Zach Stein-Perlman comments on xAI’s new safety framework is dreadful

Zach Stein-Perlman 8 Sep 2025 17:00 UTC
27 points
6
Coda: the week after xAI published its RMF, it announced that it had released Grok Code Fast 1. According to the model card, the dishonesty rate was 71.9% — above the (comically bad) 50% threshold. xAI didn’t directly acknowledge that it violated the RMF. The model card includes some excuses for why this release is safe:
Grok Code Fast 1 has weaker dual-use capabilities than Grok 4. Therefore, we believe that Grok Code Fast 1 overall presents a low risk for malicious use and loss of control.
and
Since Grok Code Fast 1 is intended for agentic coding applications and we do not expect it to be widely used as general-purpose assistant, the current MASK evaluation results do not currently pose serious concerns.

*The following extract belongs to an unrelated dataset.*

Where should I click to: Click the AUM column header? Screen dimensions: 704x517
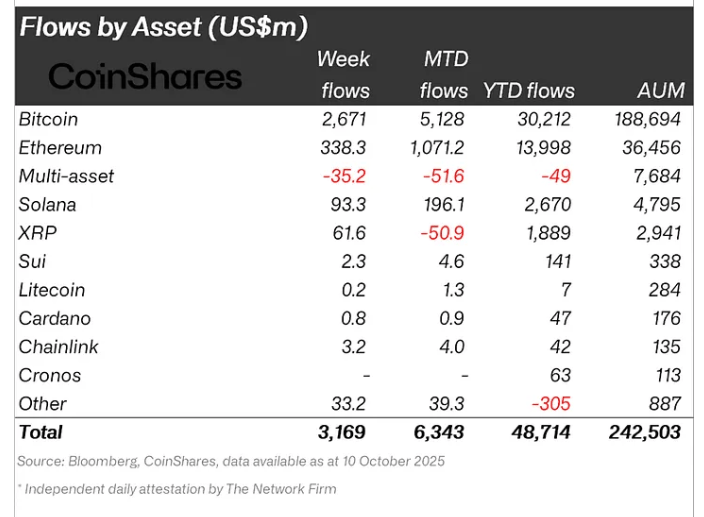click(660, 90)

I wonder what threat modeling for “loss of control risks” says agentic coding is out of scope. I guess that’s no weirder than using MASK at all. Regardless, the RMF says “Our risk acceptance criteria for system deployment is maintaining a dishonesty rate of less than 1 out of 2 on MASK,” full stop, not conditional on capabilities or use case.
My opinion is
1. MASK is a near-meaningless benchmark. You shouldn’t care about the high score. And moreover this model—like all other existing models—isn’t powerful enough to pose actual risks of loss of control.

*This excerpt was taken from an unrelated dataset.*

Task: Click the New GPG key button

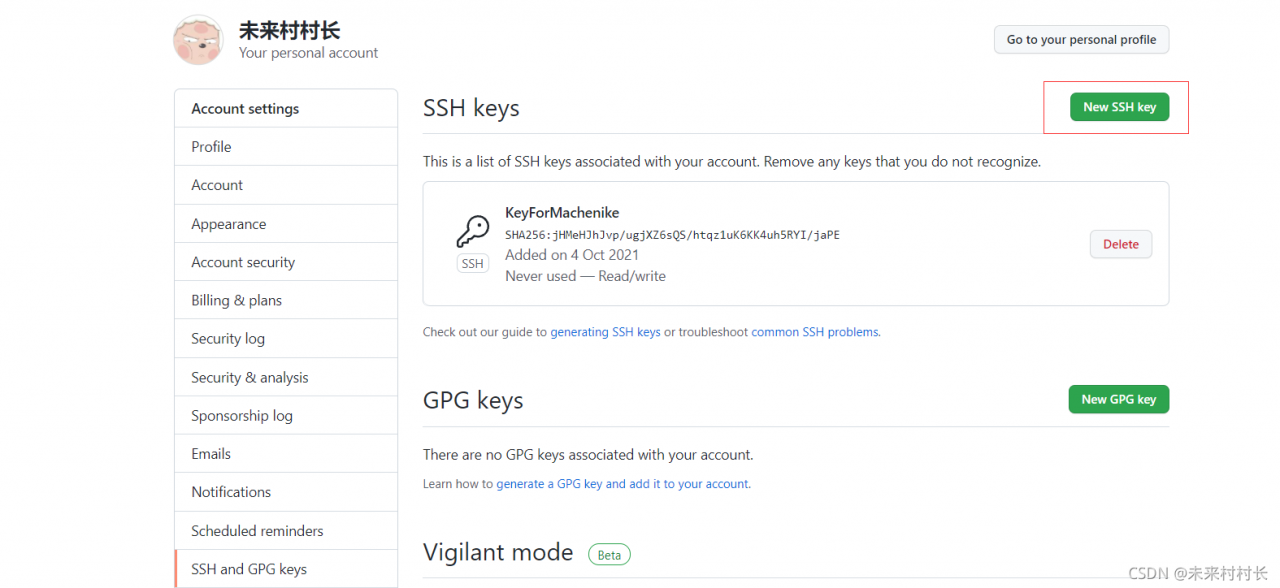Action: coord(1119,399)
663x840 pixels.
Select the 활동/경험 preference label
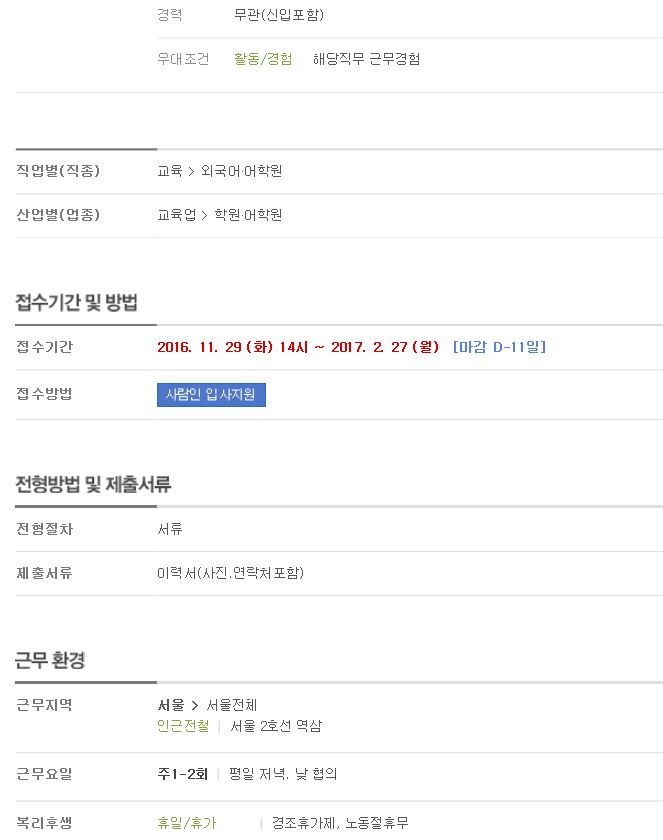263,59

2. But you should care about xAI violating its RMF, and doing so quietly (nobody noticed for two weeks!) rather than changing its policy (or… maybe it’s implicitly changing its policy, without saying that it’s doing so or what the new policy is).
Edit: also xAI doesn’t say whether it met its misuse risk threshold: “Our risk acceptance criteria for system deployment is maintaining an answer rate of less than 1 out of 20 on restricted queries.” (But again, these thresholds are near-meaningless; compliance provides little evidence of safety.)